While CAISO previously allowed DERs to participate in wholesale markets, small generators were excluded, due to minimum size requirements (0.5 MW). FERC’s recent approval (June 6) of CAIOS’s proposal allows aggregation of small DERs to satisfy the minimum capacity requirements, thus treating aggregated DERs as participants in wholesale energy and ancillary service markets.
FERC’s approval (May 17) of NYISO’s proposed revisions opens wholesale market participation to behind-the-meter (BTM) net generators. BTM generators must first supply their host loads, before being allowed to play in the wholesale energy and capacity markets. Minimum size requirements will exclude smaller BTM assets, as net generators must be at least 2 MW in size and be able to export 1 MW into the transmission or distribution system after satisfying the host load. Intermittent resources and emergency-only generation are not permitted to participate. In addition, BTM resources cannot participate in both the wholesale market and as either an active player in demand response or in generation buy-back programs.
Both ISO tariff expansions move one step closer to an increasingly “DER friendly” electric grid.
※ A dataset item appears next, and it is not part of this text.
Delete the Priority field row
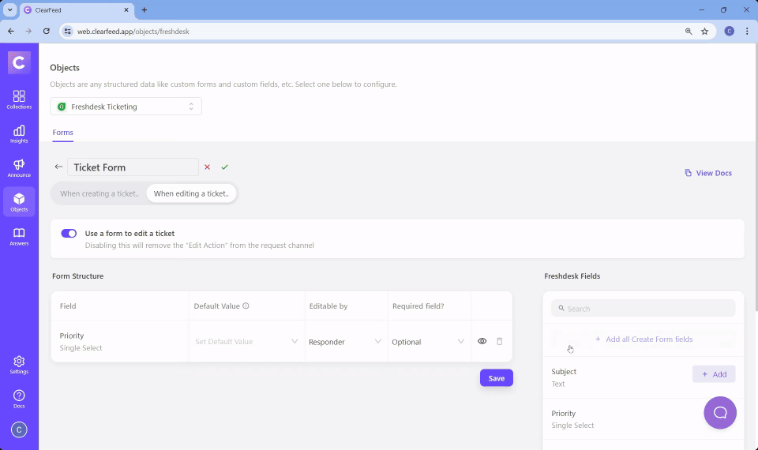 pyautogui.click(x=499, y=342)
They do so by creating market opportunities for the use of excess DER capacity, to support the grid and improve efficiencies in the wholesale market. The NYISO estimates that these rule changes could open 100 MW of capacity to wholesale markets.
It remains to be seen how many non-emergency BTM generators will satisfy the physical and regulatory requirements to participation. Existing continuous duty BTM generators, such as those used in CHP applications, may not be physically configured for export due to safety concerns over utility backfeed or network protection. In addition, existing BTM generation systems may never have been sized to offer 1+ MW of excess capacity, especially during peak times.
New or existing BTM net generating assets that do have 1+ MW excess capacity will need to consider the optimal financial play between participation in wholesale markets, or demand response and buy-back programs. CHP systems that may be eligible are also likely to be subject to efficiency requirements; running excess electric capacity will introduce excess waste heat that the host thermal off-taker may not be able to use. It may only makes sense to run 1+ MW of excess CHP electric generation at specific times. Weighing efficiency implications against ISO and local utility energy and demand pricing will require intricate ongoing knowledge of the tariffs. It is also likely to require the introduction of sophisticated interactive (often expensive) controls and automation, if systems are to respond economically to day-ahead or real-time market and tariff signals.
There is no doubt that the technical and regulatory details around controlling and optimizing DERs will continue to be expanded and refined. However, the recent recognition by CAISO and NYISO that DERs have a greater role to play in electricity markets – beyond the constraints of their host building – is a significant step towards a more dynamic, resilient, and efficient grid.